ENTRIES:
START
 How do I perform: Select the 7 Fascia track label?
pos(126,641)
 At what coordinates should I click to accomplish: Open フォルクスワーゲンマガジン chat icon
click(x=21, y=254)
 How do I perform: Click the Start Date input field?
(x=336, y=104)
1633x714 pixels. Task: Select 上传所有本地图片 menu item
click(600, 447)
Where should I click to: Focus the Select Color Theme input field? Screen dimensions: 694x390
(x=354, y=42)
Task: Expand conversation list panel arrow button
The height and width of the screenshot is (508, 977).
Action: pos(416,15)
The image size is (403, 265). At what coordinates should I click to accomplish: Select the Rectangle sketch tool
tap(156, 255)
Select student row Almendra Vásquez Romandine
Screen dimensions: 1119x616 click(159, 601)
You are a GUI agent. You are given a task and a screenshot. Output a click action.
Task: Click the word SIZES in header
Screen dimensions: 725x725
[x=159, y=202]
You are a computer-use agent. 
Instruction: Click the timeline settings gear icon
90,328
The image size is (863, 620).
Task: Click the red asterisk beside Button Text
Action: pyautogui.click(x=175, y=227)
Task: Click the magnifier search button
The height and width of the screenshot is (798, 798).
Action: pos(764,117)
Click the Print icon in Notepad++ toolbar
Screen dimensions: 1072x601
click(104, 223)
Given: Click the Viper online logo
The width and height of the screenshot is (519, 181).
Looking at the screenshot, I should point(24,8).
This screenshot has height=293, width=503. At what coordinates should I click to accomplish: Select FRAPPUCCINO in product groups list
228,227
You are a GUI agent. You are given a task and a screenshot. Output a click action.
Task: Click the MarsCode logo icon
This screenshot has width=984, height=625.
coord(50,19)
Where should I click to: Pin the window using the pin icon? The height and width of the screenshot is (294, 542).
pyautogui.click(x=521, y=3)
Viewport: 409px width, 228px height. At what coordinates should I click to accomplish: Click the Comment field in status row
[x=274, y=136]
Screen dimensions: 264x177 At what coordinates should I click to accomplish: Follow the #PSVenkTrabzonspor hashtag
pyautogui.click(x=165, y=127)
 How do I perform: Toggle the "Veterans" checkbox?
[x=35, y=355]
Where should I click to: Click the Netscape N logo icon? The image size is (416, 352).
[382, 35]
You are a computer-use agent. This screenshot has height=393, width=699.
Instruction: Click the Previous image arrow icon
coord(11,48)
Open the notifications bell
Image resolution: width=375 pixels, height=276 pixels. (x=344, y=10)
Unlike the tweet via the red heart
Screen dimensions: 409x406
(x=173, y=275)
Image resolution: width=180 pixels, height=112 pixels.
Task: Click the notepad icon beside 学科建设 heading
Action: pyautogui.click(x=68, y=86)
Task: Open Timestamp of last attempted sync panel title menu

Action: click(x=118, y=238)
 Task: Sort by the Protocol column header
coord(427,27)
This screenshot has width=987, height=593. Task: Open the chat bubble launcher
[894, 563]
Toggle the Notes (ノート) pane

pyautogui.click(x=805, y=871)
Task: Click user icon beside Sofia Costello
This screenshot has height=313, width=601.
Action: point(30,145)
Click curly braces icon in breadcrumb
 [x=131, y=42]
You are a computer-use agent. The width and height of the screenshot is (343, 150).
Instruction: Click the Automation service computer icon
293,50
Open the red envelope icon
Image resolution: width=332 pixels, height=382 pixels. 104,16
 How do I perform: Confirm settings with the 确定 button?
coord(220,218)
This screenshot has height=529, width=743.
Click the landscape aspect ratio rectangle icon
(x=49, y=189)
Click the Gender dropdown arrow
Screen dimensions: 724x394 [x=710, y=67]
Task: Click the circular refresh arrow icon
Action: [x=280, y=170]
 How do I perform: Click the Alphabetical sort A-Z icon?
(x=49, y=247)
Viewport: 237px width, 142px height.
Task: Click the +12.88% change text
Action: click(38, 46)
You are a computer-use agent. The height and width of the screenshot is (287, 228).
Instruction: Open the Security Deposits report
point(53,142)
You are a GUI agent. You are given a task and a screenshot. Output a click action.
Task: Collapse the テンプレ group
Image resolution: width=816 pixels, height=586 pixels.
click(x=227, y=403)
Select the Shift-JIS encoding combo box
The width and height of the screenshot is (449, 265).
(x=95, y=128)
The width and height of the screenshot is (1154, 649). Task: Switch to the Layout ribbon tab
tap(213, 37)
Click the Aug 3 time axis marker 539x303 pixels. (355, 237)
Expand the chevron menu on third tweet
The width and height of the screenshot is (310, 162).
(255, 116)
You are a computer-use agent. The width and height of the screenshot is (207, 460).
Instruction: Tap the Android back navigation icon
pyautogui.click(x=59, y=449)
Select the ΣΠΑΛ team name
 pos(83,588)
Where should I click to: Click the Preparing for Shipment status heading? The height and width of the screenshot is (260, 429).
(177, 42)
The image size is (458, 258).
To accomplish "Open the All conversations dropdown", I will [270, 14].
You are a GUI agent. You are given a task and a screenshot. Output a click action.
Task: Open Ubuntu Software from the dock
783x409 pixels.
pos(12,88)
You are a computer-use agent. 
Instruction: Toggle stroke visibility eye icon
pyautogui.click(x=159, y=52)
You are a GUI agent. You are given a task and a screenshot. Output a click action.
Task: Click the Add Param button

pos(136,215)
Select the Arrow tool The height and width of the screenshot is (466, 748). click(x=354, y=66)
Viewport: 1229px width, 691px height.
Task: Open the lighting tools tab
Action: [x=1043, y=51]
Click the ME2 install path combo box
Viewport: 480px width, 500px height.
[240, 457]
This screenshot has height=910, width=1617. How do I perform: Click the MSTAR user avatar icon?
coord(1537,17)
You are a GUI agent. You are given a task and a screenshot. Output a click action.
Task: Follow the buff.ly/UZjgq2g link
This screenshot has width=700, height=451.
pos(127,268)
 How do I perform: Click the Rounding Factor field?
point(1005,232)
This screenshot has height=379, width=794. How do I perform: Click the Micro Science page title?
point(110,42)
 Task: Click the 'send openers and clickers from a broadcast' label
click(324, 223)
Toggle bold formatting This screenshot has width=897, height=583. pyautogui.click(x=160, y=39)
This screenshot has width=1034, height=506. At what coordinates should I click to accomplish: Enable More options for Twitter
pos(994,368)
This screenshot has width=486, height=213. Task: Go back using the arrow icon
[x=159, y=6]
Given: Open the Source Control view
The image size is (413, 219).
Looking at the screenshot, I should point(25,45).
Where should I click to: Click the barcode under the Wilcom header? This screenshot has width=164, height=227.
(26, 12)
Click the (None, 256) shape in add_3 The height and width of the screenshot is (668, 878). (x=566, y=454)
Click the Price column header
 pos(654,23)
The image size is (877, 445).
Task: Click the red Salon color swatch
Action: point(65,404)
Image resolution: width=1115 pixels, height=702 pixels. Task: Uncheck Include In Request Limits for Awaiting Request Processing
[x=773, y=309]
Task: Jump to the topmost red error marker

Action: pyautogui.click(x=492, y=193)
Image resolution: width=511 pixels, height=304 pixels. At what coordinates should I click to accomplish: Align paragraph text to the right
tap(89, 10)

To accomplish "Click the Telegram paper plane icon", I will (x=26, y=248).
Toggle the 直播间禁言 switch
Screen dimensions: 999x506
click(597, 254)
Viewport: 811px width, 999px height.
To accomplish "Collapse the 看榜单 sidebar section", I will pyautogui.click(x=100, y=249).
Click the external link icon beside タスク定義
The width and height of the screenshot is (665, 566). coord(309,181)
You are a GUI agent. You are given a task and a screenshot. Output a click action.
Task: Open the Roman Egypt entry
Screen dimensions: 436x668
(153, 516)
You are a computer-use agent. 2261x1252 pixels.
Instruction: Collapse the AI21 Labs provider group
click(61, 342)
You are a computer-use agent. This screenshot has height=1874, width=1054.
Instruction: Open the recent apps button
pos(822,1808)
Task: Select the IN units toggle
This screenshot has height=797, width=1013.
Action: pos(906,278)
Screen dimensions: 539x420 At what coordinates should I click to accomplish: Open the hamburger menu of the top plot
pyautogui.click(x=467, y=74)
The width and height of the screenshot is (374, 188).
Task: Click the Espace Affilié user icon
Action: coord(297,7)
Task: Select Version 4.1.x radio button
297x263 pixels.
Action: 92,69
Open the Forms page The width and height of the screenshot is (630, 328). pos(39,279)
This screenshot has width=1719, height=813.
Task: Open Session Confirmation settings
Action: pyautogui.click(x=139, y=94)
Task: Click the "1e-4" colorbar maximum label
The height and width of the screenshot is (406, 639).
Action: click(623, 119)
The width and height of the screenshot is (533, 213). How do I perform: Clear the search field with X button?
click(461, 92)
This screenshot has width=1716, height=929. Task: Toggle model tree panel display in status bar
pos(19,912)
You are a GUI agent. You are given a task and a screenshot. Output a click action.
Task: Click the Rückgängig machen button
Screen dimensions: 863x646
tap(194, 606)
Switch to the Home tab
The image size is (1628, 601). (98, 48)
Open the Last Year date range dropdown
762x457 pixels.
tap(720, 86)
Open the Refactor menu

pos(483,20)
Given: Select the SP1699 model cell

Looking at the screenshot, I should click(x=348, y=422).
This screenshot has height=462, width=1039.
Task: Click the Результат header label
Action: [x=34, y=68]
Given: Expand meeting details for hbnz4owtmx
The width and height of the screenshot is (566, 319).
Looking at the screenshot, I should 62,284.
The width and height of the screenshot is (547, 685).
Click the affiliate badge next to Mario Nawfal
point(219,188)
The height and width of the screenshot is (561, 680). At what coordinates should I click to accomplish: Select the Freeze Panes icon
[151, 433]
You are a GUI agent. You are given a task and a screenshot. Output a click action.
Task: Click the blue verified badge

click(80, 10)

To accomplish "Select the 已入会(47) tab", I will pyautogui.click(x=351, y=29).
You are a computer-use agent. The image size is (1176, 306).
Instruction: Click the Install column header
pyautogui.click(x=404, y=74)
END
TASK INSTRUCTIONS:
Retype the lines starting at the one containing "Open the Forms" and ending at the one containing "pos(483,20)", both included, exactly as they stand.

TASK SOLUTION:
Open the Forms page The width and height of the screenshot is (630, 328). pos(39,279)
This screenshot has width=1719, height=813.
Task: Open Session Confirmation settings
Action: pyautogui.click(x=139, y=94)
Task: Click the "1e-4" colorbar maximum label
The height and width of the screenshot is (406, 639).
Action: click(623, 119)
The width and height of the screenshot is (533, 213). How do I perform: Clear the search field with X button?
click(461, 92)
This screenshot has width=1716, height=929. Task: Toggle model tree panel display in status bar
pos(19,912)
You are a GUI agent. You are given a task and a screenshot. Output a click action.
Task: Click the Rückgängig machen button
Screen dimensions: 863x646
tap(194, 606)
Switch to the Home tab
The image size is (1628, 601). (98, 48)
Open the Last Year date range dropdown
762x457 pixels.
tap(720, 86)
Open the Refactor menu

pos(483,20)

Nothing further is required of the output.